Кондаченко, который, стоя на коленях, поддерживал ногу Огневика (между тем как Быевский развинчивал оковы), почувствовал, что узник затрепетал.

   — Что, брат, струсил! — сказал насмешливо Кондаченко, посмотрев в лицо Огневику.

   — Молчи, палач, и делай своё дело! — возразил Огневик грозным голосом.

   — Палач! Я палач? Ах ты, разбойник, бесов сын! — воскликнул Кондаченко в бешенстве и уставил кулаки, готовясь ударить пленника. Быевский удержал за руку своего товарища.

   — Перестань! — сказал он. Пусть чёрт дерётся с мертвецами. Он почти уж в могиле.

   — Постой, проклятая палеевская собака! Ты у меня завоешь другим голосом! — завопил Кондаченко и так сильно дёрнул за ногу сидевшего на соломе пленника, что тот упал навзничь.

   — Расковывай скорее, что ли! — примолвил Кондаченко Быевскому. — Пора молодца на пляску!

Медленно привстал Огневик. Ничто не оскорбляет столько благородной души, как уничижение в несчастии. Не будучи в состоянии отмстить за обиду, он посмотрел с негодованием на дерзкого и сказал ему:

   — Презренная тварь! И дикие звери не ругаются над добычей, готовясь растерзать её, а ты...

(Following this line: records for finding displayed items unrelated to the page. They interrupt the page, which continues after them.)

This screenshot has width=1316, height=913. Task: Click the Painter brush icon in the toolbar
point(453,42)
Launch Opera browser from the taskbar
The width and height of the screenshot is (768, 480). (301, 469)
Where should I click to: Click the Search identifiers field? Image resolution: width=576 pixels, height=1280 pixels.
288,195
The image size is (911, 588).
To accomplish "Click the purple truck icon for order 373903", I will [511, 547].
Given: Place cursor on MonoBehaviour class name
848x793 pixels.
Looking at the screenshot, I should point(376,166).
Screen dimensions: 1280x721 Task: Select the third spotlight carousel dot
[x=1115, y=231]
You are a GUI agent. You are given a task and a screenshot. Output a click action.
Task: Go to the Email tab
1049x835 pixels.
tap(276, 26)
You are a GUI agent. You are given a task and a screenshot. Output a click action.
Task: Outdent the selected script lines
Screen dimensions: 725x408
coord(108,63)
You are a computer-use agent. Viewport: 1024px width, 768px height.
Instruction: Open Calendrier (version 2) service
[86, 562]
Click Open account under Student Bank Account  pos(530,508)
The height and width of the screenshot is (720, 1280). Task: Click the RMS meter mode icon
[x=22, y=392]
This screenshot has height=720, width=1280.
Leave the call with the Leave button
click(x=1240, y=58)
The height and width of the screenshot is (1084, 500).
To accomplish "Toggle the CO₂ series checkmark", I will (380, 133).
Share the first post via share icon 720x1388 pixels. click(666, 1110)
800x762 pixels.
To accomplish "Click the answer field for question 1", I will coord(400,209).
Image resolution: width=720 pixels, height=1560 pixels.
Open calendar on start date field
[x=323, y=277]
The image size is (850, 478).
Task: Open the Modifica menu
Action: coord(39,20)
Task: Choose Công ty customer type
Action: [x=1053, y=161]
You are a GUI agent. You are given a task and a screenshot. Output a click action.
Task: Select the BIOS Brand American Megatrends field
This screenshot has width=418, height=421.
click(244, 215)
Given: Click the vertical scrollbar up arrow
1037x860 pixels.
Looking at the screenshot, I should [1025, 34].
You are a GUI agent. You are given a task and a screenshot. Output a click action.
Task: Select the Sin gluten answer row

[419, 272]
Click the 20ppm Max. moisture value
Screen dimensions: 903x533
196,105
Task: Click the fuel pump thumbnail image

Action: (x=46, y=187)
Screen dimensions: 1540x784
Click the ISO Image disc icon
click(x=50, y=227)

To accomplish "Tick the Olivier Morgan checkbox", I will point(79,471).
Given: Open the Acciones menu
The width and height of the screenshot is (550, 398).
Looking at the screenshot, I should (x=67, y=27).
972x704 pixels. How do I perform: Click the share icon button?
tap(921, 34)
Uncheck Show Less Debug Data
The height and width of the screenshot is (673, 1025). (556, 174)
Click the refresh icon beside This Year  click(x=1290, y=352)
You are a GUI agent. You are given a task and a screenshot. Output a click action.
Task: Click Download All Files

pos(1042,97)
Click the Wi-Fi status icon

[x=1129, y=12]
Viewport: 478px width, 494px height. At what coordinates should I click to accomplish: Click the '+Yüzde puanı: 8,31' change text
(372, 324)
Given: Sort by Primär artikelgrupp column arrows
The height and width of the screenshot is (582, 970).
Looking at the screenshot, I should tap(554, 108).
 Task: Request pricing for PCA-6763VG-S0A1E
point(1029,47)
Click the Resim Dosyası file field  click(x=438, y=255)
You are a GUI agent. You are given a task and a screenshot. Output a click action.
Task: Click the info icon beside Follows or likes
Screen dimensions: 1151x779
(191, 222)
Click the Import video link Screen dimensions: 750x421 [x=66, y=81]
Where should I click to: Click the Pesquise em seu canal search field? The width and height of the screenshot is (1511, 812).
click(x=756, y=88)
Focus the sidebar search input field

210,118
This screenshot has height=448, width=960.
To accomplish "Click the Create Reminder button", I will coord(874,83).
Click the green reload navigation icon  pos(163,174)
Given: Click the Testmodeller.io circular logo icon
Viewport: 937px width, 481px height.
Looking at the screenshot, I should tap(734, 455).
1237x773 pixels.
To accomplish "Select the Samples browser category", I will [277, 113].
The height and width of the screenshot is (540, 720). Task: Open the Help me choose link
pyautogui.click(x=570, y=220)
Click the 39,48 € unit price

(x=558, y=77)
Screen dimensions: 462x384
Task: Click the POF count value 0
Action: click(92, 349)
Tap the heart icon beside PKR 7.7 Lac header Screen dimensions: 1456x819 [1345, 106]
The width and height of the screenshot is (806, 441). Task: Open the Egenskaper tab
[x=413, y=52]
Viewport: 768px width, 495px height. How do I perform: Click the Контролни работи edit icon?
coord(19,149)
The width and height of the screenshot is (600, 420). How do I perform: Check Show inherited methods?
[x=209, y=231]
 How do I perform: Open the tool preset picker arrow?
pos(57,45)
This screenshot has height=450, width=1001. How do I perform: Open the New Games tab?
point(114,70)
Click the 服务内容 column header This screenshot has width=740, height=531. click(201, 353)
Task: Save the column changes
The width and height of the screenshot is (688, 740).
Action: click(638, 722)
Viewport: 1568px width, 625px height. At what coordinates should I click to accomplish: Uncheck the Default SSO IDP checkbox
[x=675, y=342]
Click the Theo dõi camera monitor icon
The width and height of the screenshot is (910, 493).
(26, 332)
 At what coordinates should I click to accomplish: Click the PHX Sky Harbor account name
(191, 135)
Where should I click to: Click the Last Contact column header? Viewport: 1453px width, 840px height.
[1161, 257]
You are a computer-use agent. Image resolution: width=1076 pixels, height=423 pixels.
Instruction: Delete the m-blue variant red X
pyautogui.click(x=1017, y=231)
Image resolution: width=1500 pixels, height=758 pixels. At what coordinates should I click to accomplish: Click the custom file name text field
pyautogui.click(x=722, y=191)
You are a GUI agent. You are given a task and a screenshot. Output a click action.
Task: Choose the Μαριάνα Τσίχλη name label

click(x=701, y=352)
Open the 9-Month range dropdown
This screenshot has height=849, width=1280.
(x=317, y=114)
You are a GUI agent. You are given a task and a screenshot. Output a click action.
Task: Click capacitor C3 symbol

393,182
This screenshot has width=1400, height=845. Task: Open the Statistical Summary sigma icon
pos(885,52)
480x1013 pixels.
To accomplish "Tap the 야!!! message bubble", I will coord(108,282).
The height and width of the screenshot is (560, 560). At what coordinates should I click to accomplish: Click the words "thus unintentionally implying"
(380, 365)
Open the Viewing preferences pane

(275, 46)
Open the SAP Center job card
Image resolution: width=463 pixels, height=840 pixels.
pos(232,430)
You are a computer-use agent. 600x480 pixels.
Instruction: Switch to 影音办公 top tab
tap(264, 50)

   — Полно толковать! — вскричал озлобленный Кондаченко. — Вставай и ступай на расправу! — Огневик не мог подняться на ноги. Сердюки пособили ему привстать и, связав назад руки, повели его из темницы. Тюремщик шёл впереди с фонарём. Несчастный пленник, лежавший около двух недель без всякого движения, почти без пищи, в стеснённом воздухе, едва мог передвигать ноги от слабости. Быевский поддерживал его. Пройдя длинный коридор, они вошли в погреб, которого дверь была не заперта. Провожатые позволили Огневику присесть на отрубке дерева, и он, бросив взор кругом подземелья, догадался, какая участь его ожидает.

В одном углу стоял стол, покрытый чёрным сукном. На столе находились бумаги, письменный прибор, огромная книга в бархатном переплёте с серебряными углами и застёжками, вероятно, Евангелие. Между двумя свечами стояло распятие из слоновой кости. Возле стола стояли двое кресел. В своде погреба вделаны были большие железные кольца. На средине стоял узкий стол, нагнутый к одному концу, а на четырёх углах вбиты были также железные кольца, при которых висели сыромятные ремни. В другом углу погреба сидел немой татарин и раздувал огонь в жаровне. Голубоватое пламя освещало смуглое лоснящееся лицо татарина, который, смотря со злобною улыбкой на узника, выказывал ряды белых зубов, как будто готовясь растерзать его. Татарин встал, взвалил на плечи тяжёлый кожаный мешок, приблизился к Огневику и высыпал перед ним страшные орудия пытки: клещи, молотки, пилы, гвозди... Сталь зазвучала на каменном полу, и в то же время раздался под сводами глухой, пронзительный хохот немого татарина. Эти адские звуки проникли до сердца несчастной жертвы. Огневик невольно содрогнулся.